An ideal means of celebrating Red Deer’s history will be running Aug. 25th-26th during Fort Normandeau Days.
Organizers say the purpose of the annual event is to celebrate the three founding cultures at the Red Deer Crossing – the First Nations, the Métis and the Europeans.
“It’s very family-friendly,” explained Kathryn Huedepohl, program lead at Waskasoo Environmental Education Society.
“There is an admission charge at the gate – three dollars per person, ten dollars per family of five and fifteen dollars for carloads of six or more, so it’s very reasonable. We will have activities going on all around the site (both days),” she said.
“We’re also having some different booths out to showcase historical and cultural events from the local area.”
Events run from noon to 5 p.m. both days.
“We’ll also be having a photo booth, a kids’ corner and archery. There will be performances and vendors coming out as well,” added Ainsley McLaren, a living history interpreter at Fort Normandeau.
Fort Normandeau Days brings an entire weekend of historical fun, which staff and volunteers at the site have hosted for decades.
Other highlights include 1885-era military re-enactments, period foods and children’s games. Several community sponsors have also come onboard to help make the community event even better.
Fort Normandeau is rich in historical significance. Before the railway connected Edmonton and Calgary in 1893, the Red Deer River Crossing, located just down the river, was the gateway between northern and southern Alberta. The crossing is a relatively shallow area used by myriads of travelers along the well-worn routes which were actually utilized for hundreds of years.
“What I think is neat about Fort Normandeau is that basically it’s where Red Deer got its start,” said Huedepohl.
“I really like how way back when, it was three different cultures and lifestyles coming together, but they all peacefully co-existed which was amazing for the time period when you think about it,” she said.
“Especially when assorted things started happening out east that filtered out here a bit, this area still remained very peaceful and I think that’s quite remarkable.”

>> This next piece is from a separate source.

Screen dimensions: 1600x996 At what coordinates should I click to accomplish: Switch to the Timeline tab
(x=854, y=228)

In 1884 Robert McClellan built a stopping house at the crossing to take advantage of the traffic on the Calgary & Edmonton Trail, according to the Waskasoo Park web site.

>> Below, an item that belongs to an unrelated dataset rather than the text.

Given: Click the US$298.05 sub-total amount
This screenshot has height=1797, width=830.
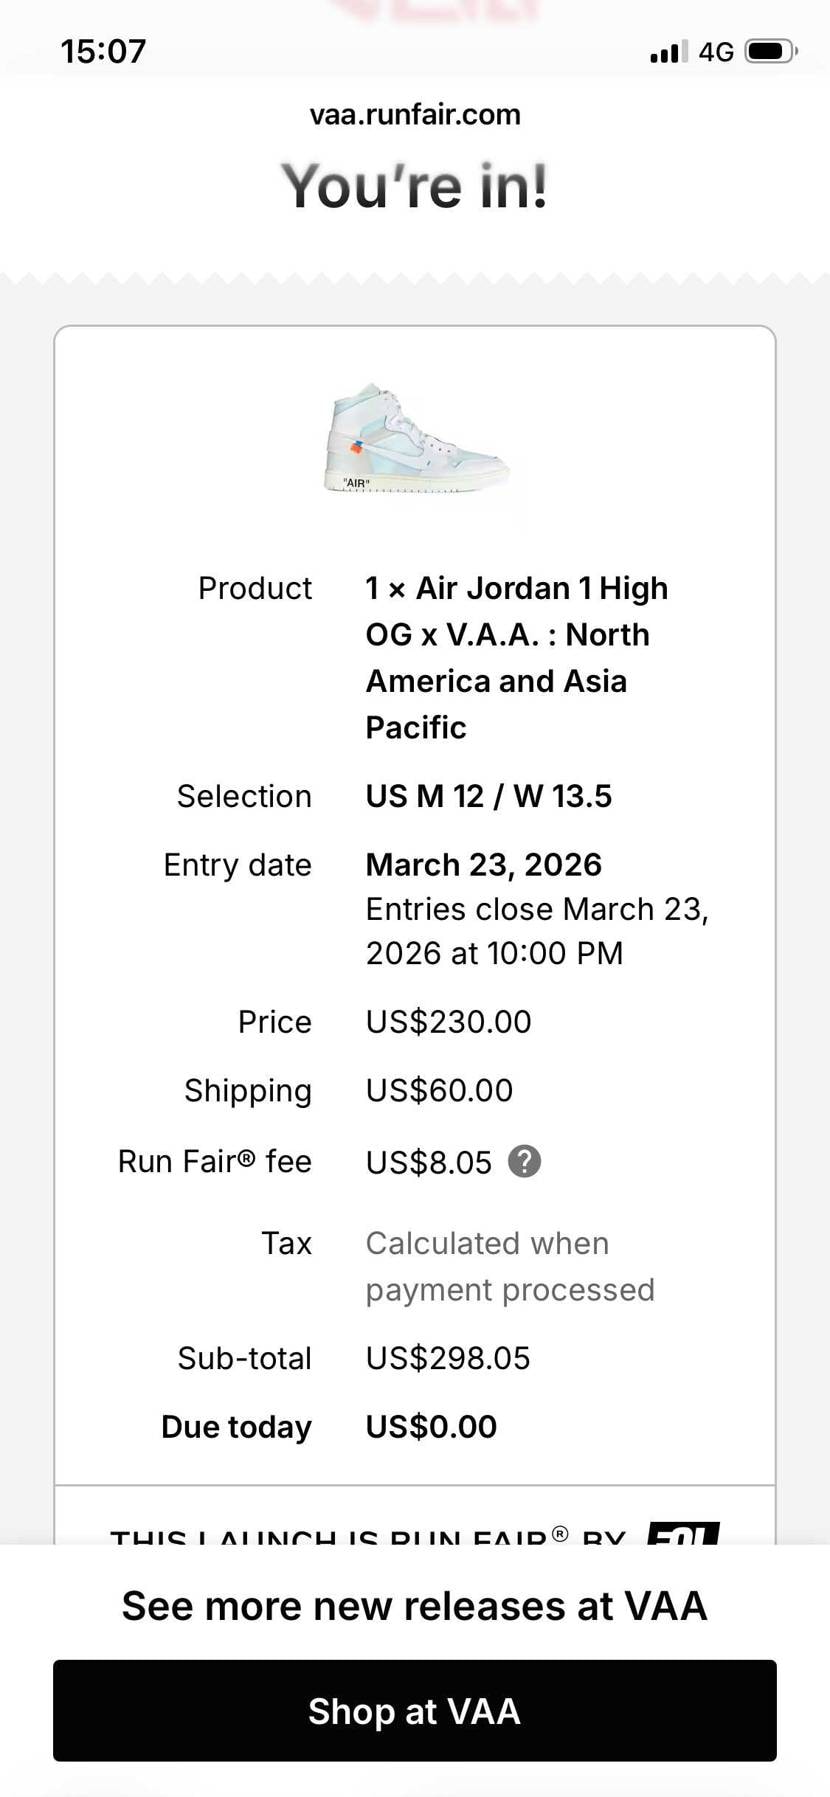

The next year, with the settlers afraid of violence during the Riel Rebellion, his hotel was fortified by the 65th Mount Royal Rifles under the command of Lt. J.E.Bedard Normandeau.
“I love the history of it, and I like how it sort of ties me to where I was born, to the history of the place,” said McLaren.
“I also like little snippets of the history that remind me that the people then are just like people now except for having different contexts and perspectives. But I like some of the little things that show that these were real people who existed and they were similar to me.
“It also gives me a new perspective on the City I grew up in, especially when I pass by the (Ghost series) statue of Reverend Leonard Gaetz downtown. He was one of the first people out here, and was so influential in how Red Deer came together,” she said. “It’s really cool to learn all of that, and to relay that to the people that come out here.”
To get to Fort Normandeau, head west on 32nd St. and continue past Red Deer College over the bridge that travels over the QE II Hwy.
Turn right on Rge. Rd. 280 (on the left is the Red Deer County Office and CrossRoads Church) and continue a few kilometres to the park.